::: Material to process
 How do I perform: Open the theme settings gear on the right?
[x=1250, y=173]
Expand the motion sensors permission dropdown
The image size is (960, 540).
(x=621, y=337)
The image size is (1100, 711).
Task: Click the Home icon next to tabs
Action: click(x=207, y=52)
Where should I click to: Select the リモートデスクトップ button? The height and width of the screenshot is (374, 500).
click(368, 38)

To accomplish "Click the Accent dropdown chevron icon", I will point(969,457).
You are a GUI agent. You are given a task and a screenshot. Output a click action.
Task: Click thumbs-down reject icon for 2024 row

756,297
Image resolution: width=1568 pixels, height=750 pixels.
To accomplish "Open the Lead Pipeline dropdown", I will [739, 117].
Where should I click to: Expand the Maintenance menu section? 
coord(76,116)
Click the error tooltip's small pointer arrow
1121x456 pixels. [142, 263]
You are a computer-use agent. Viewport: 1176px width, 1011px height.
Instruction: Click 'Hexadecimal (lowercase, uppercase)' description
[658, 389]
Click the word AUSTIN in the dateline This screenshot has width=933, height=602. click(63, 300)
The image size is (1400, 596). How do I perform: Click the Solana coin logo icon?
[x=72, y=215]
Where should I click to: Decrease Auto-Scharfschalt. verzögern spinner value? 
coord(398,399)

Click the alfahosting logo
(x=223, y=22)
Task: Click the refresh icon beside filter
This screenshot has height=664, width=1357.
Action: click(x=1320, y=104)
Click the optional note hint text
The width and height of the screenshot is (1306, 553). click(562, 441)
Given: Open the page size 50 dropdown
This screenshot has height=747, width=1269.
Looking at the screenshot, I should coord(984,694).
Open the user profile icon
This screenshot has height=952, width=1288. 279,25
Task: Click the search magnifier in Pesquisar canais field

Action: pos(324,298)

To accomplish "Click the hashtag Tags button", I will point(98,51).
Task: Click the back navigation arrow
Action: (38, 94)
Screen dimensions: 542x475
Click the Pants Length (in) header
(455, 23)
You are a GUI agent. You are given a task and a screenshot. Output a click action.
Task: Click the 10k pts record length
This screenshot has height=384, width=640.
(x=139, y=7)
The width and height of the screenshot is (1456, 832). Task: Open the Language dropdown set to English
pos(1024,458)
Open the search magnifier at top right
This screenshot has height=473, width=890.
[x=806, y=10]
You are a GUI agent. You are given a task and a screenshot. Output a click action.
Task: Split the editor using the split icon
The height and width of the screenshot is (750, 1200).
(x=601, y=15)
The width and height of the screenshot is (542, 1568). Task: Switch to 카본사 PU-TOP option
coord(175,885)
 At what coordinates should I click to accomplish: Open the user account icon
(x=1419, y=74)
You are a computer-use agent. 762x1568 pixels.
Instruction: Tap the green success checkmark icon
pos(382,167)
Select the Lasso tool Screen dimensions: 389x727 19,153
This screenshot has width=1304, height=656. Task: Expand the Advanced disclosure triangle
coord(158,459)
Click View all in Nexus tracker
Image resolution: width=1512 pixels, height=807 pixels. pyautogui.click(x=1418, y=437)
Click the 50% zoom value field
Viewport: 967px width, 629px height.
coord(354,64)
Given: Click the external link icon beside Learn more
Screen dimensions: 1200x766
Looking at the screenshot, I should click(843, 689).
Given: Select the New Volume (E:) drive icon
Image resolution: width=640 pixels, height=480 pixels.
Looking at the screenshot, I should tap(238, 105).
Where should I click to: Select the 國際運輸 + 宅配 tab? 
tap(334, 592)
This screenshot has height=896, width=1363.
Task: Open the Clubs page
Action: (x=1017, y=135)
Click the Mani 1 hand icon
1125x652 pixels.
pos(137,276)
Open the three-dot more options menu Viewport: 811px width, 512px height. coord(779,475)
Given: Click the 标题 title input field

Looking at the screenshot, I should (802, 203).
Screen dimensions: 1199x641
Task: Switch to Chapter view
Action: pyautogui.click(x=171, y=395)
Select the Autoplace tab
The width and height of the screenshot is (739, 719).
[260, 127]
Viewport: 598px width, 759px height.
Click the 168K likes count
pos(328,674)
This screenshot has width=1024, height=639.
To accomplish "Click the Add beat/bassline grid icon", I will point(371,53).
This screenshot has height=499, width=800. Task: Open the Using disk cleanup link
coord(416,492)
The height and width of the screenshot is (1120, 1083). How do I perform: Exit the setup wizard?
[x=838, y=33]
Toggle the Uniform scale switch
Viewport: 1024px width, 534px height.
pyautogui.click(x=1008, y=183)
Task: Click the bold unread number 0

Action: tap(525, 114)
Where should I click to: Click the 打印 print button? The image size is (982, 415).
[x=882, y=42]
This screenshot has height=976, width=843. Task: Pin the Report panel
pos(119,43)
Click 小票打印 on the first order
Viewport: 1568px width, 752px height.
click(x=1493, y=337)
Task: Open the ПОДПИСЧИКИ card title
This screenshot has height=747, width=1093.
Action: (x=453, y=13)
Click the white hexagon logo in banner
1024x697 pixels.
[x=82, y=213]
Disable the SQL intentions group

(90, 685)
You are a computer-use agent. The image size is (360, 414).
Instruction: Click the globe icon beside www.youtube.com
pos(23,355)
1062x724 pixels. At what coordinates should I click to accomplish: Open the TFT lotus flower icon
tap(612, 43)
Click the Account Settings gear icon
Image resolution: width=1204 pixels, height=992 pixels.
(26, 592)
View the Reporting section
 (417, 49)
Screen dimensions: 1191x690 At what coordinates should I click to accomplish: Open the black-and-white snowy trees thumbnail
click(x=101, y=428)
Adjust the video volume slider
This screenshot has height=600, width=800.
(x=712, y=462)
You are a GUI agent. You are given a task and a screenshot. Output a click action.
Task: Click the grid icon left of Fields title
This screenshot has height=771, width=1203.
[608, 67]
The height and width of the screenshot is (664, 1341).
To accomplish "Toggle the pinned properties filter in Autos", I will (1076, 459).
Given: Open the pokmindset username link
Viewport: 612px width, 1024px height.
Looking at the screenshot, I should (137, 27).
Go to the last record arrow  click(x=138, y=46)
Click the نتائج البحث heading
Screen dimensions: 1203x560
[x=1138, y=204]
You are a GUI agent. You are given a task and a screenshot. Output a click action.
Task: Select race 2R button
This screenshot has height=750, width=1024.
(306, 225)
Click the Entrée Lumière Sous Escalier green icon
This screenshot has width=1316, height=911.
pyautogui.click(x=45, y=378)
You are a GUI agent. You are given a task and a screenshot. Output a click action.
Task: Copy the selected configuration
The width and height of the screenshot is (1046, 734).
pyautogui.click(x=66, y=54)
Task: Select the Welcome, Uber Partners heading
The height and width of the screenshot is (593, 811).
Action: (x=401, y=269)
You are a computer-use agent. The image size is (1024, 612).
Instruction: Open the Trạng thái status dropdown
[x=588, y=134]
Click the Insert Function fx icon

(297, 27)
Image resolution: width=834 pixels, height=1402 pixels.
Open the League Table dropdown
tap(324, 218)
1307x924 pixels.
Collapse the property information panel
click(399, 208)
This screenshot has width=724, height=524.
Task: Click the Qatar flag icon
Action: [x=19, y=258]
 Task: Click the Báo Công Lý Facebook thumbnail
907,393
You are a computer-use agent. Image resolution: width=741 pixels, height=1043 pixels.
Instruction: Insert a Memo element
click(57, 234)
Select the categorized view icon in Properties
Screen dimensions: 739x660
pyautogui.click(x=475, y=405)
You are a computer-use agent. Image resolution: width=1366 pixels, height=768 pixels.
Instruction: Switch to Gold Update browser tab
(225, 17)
::::::
● **Task details**:
Each record is to be retyped exactly as it appears.

● **Answer to this task**:
 How do I perform: Open the theme settings gear on the right?
[x=1250, y=173]
Expand the motion sensors permission dropdown
The image size is (960, 540).
(x=621, y=337)
The image size is (1100, 711).
Task: Click the Home icon next to tabs
Action: click(x=207, y=52)
Where should I click to: Select the リモートデスクトップ button? The height and width of the screenshot is (374, 500).
click(368, 38)

To accomplish "Click the Accent dropdown chevron icon", I will point(969,457).
You are a GUI agent. You are given a task and a screenshot. Output a click action.
Task: Click thumbs-down reject icon for 2024 row

756,297
Image resolution: width=1568 pixels, height=750 pixels.
To accomplish "Open the Lead Pipeline dropdown", I will [739, 117].
Where should I click to: Expand the Maintenance menu section? 
coord(76,116)
Click the error tooltip's small pointer arrow
1121x456 pixels. [142, 263]
You are a computer-use agent. Viewport: 1176px width, 1011px height.
Instruction: Click 'Hexadecimal (lowercase, uppercase)' description
[658, 389]
Click the word AUSTIN in the dateline This screenshot has width=933, height=602. click(63, 300)
The image size is (1400, 596). How do I perform: Click the Solana coin logo icon?
[x=72, y=215]
Where should I click to: Decrease Auto-Scharfschalt. verzögern spinner value? 
coord(398,399)

Click the alfahosting logo
(x=223, y=22)
Task: Click the refresh icon beside filter
This screenshot has height=664, width=1357.
Action: click(x=1320, y=104)
Click the optional note hint text
The width and height of the screenshot is (1306, 553). click(562, 441)
Given: Open the page size 50 dropdown
This screenshot has height=747, width=1269.
Looking at the screenshot, I should coord(984,694).
Open the user profile icon
This screenshot has height=952, width=1288. 279,25
Task: Click the search magnifier in Pesquisar canais field

Action: pos(324,298)

To accomplish "Click the hashtag Tags button", I will point(98,51).
Task: Click the back navigation arrow
Action: (38, 94)
Screen dimensions: 542x475
Click the Pants Length (in) header
(455, 23)
You are a GUI agent. You are given a task and a screenshot. Output a click action.
Task: Click the 10k pts record length
This screenshot has height=384, width=640.
(x=139, y=7)
The width and height of the screenshot is (1456, 832). Task: Open the Language dropdown set to English
pos(1024,458)
Open the search magnifier at top right
This screenshot has height=473, width=890.
[x=806, y=10]
You are a GUI agent. You are given a task and a screenshot. Output a click action.
Task: Split the editor using the split icon
The height and width of the screenshot is (750, 1200).
(x=601, y=15)
The width and height of the screenshot is (542, 1568). Task: Switch to 카본사 PU-TOP option
coord(175,885)
 At what coordinates should I click to accomplish: Open the user account icon
(x=1419, y=74)
You are a computer-use agent. 762x1568 pixels.
Instruction: Tap the green success checkmark icon
pos(382,167)
Select the Lasso tool Screen dimensions: 389x727 19,153
This screenshot has width=1304, height=656. Task: Expand the Advanced disclosure triangle
coord(158,459)
Click View all in Nexus tracker
Image resolution: width=1512 pixels, height=807 pixels. pyautogui.click(x=1418, y=437)
Click the 50% zoom value field
Viewport: 967px width, 629px height.
coord(354,64)
Given: Click the external link icon beside Learn more
Screen dimensions: 1200x766
Looking at the screenshot, I should click(843, 689).
Given: Select the New Volume (E:) drive icon
Image resolution: width=640 pixels, height=480 pixels.
Looking at the screenshot, I should tap(238, 105).
Where should I click to: Select the 國際運輸 + 宅配 tab? 
tap(334, 592)
This screenshot has height=896, width=1363.
Task: Open the Clubs page
Action: (x=1017, y=135)
Click the Mani 1 hand icon
1125x652 pixels.
pos(137,276)
Open the three-dot more options menu Viewport: 811px width, 512px height. coord(779,475)
Given: Click the 标题 title input field

Looking at the screenshot, I should (802, 203).
Screen dimensions: 1199x641
Task: Switch to Chapter view
Action: pyautogui.click(x=171, y=395)
Select the Autoplace tab
The width and height of the screenshot is (739, 719).
[260, 127]
Viewport: 598px width, 759px height.
Click the 168K likes count
pos(328,674)
This screenshot has width=1024, height=639.
To accomplish "Click the Add beat/bassline grid icon", I will point(371,53).
This screenshot has height=499, width=800. Task: Open the Using disk cleanup link
coord(416,492)
The height and width of the screenshot is (1120, 1083). How do I perform: Exit the setup wizard?
[x=838, y=33]
Toggle the Uniform scale switch
Viewport: 1024px width, 534px height.
pyautogui.click(x=1008, y=183)
Task: Click the bold unread number 0

Action: tap(525, 114)
Where should I click to: Click the 打印 print button? The image size is (982, 415).
[x=882, y=42]
This screenshot has height=976, width=843. Task: Pin the Report panel
pos(119,43)
Click 小票打印 on the first order
Viewport: 1568px width, 752px height.
click(x=1493, y=337)
Task: Open the ПОДПИСЧИКИ card title
This screenshot has height=747, width=1093.
Action: (x=453, y=13)
Click the white hexagon logo in banner
1024x697 pixels.
[x=82, y=213]
Disable the SQL intentions group

(90, 685)
You are a computer-use agent. The image size is (360, 414).
Instruction: Click the globe icon beside www.youtube.com
pos(23,355)
1062x724 pixels. At what coordinates should I click to accomplish: Open the TFT lotus flower icon
tap(612, 43)
Click the Account Settings gear icon
Image resolution: width=1204 pixels, height=992 pixels.
(26, 592)
View the Reporting section
 (417, 49)
Screen dimensions: 1191x690 At what coordinates should I click to accomplish: Open the black-and-white snowy trees thumbnail
click(x=101, y=428)
Adjust the video volume slider
This screenshot has height=600, width=800.
(x=712, y=462)
You are a GUI agent. You are given a task and a screenshot. Output a click action.
Task: Click the grid icon left of Fields title
This screenshot has height=771, width=1203.
[608, 67]
The height and width of the screenshot is (664, 1341).
To accomplish "Toggle the pinned properties filter in Autos", I will (1076, 459).
Given: Open the pokmindset username link
Viewport: 612px width, 1024px height.
Looking at the screenshot, I should (137, 27).
Go to the last record arrow  click(x=138, y=46)
Click the نتائج البحث heading
Screen dimensions: 1203x560
[x=1138, y=204]
You are a GUI agent. You are given a task and a screenshot. Output a click action.
Task: Select race 2R button
This screenshot has height=750, width=1024.
(306, 225)
Click the Entrée Lumière Sous Escalier green icon
This screenshot has width=1316, height=911.
pyautogui.click(x=45, y=378)
You are a GUI agent. You are given a task and a screenshot. Output a click action.
Task: Copy the selected configuration
The width and height of the screenshot is (1046, 734).
pyautogui.click(x=66, y=54)
Task: Select the Welcome, Uber Partners heading
The height and width of the screenshot is (593, 811).
Action: (x=401, y=269)
You are a computer-use agent. The image size is (1024, 612).
Instruction: Open the Trạng thái status dropdown
[x=588, y=134]
Click the Insert Function fx icon

(297, 27)
Image resolution: width=834 pixels, height=1402 pixels.
Open the League Table dropdown
tap(324, 218)
1307x924 pixels.
Collapse the property information panel
click(399, 208)
This screenshot has width=724, height=524.
Task: Click the Qatar flag icon
Action: [x=19, y=258]
 Task: Click the Báo Công Lý Facebook thumbnail
907,393
You are a computer-use agent. Image resolution: width=741 pixels, height=1043 pixels.
Instruction: Insert a Memo element
click(57, 234)
Select the categorized view icon in Properties
Screen dimensions: 739x660
pyautogui.click(x=475, y=405)
You are a computer-use agent. Image resolution: width=1366 pixels, height=768 pixels.
Instruction: Switch to Gold Update browser tab
(225, 17)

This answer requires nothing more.